You'll be looking at photographs taken recently of dead-eyed people frozen in time, lifeless and flat. You'll be staring at portraits that look like they were painted by six-year-olds using felt-tips and crayons, rather than sepia and oil and watercolours.

In short, you will find yourself experiencing the entire catastrophic decline of Western culture in the space of a single thirty-minute walk through the galleries of one of the greatest art museums in the world.

It is enough to make a man who appreciates such things feel like he's in the midst of a throbbing hangover.

When you turn on the TV and you see these ridiculous music videos glorifying sex and drugs and violence, where barely-dressed voluptuous harlots gyrate and moan and writhe to what feels like someone scraping a cheesegrater over your eardums while driving a jackhammer into your skull, you find yourself wondering if there is anything worth saving of the sewer that is modern "culture".

The answer, of course, is "no". But this isn't an affliction unique to this day and age, and it isn't a problem unique to Western society. This has happened before.

Legends of antiquity tell us that as the Western Roman Empire began its final plunge into the abyss, the emperors of Byzantium in the East wisely saw that their artists and sculptors did not yet have the skills required to replicate the magnificent sculptures and paintings from the past glories of Rome. To avoid the loss of their culture and their identity, and to allow future generations to learn from the works of past masters, the Eastern Empire took the finest works of the West to Constantinople as guides for the artists of the East. In so doing, they preserved the best of Rome while building their own unique cultural identity.

But there was no stopping Rome's artistic and cultural collapse. When the fall finally came, Imperial Roman culture had lost whatever virility and strength that it once had- weakened from without by war and famine and disease, weakened from within by a suicidal multi-generational compact with barbarian tribes from beyond the old imperial borders. And when Rome did collapse, not with a bang but with a whimper, as the last Roman emperor simply stepped off the throne and handed it to Odoacer, Europe underwent three hundred years of turmoil and uncertainty that we now remember (not entirely correctly) as the Dark Ages, in which art and artistic appreciation regressed to (supposedly) barbaric levels. (Again, in reality, the Dark Ages weren't really that bad- it's just that the great public works and artistic achievements of the past went to pot during this time.)

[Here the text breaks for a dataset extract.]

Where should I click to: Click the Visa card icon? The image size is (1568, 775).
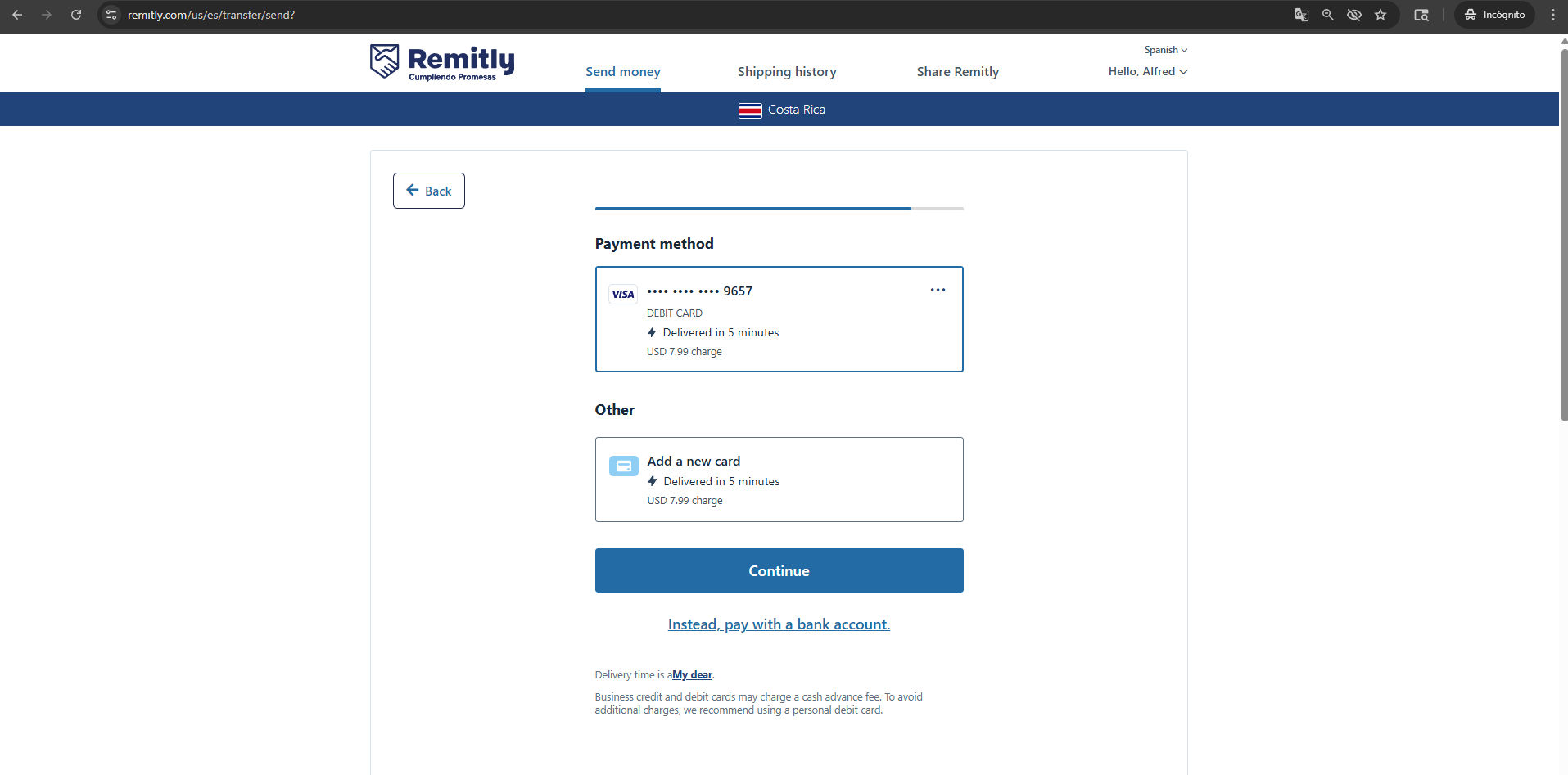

A similar cultural catastrophe has befallen us now. You can see it all around you- this putrescence of so-called "modern art", this excrement that permeates all around it with its stench, does nothing to elevate the mind and soul of Man, but instead tears it down with its insistence on jarring the senses as thoroughly as possible. Where the art of old seeks to inspire wonder, to show off the artist's virtuosity, to ennoble Mankind through brilliant use of light and colour and space, the "art" of today is hardly even worthy of the label.

Fortunately, the remedy, however palliative and however temporary, is not difficult to find.

All you have to do is walk into a museum or art gallery displaying the works of old masters. All you have to see is a single painting of ingenious brushwork and magnificent skill, and you'll have reason to be hopeful once again. That's all it takes.

The current Sargasso of ugliness and absurdity that we find ourselves swimming in will one day clear out, to be replaced with real art and real morality. Real artists with real skill- not hacks who think that dunking a cross in urine, or "performance art" pieces consisting of a movie star sitting in a room with a paper bag on his head, are valid modes of artistic expression- will make a comeback. We'll see real paintings, sculptures, and music come forth once more.

Until that time, though, the simplest cure for this horrible throbbing hangover can be found in any decent art gallery that displays decent old-school paintings. Go there, spend the afternoon with a hot cup of tea and the company of a good woman, and I promise you that you'll find reason for hope and joy once more.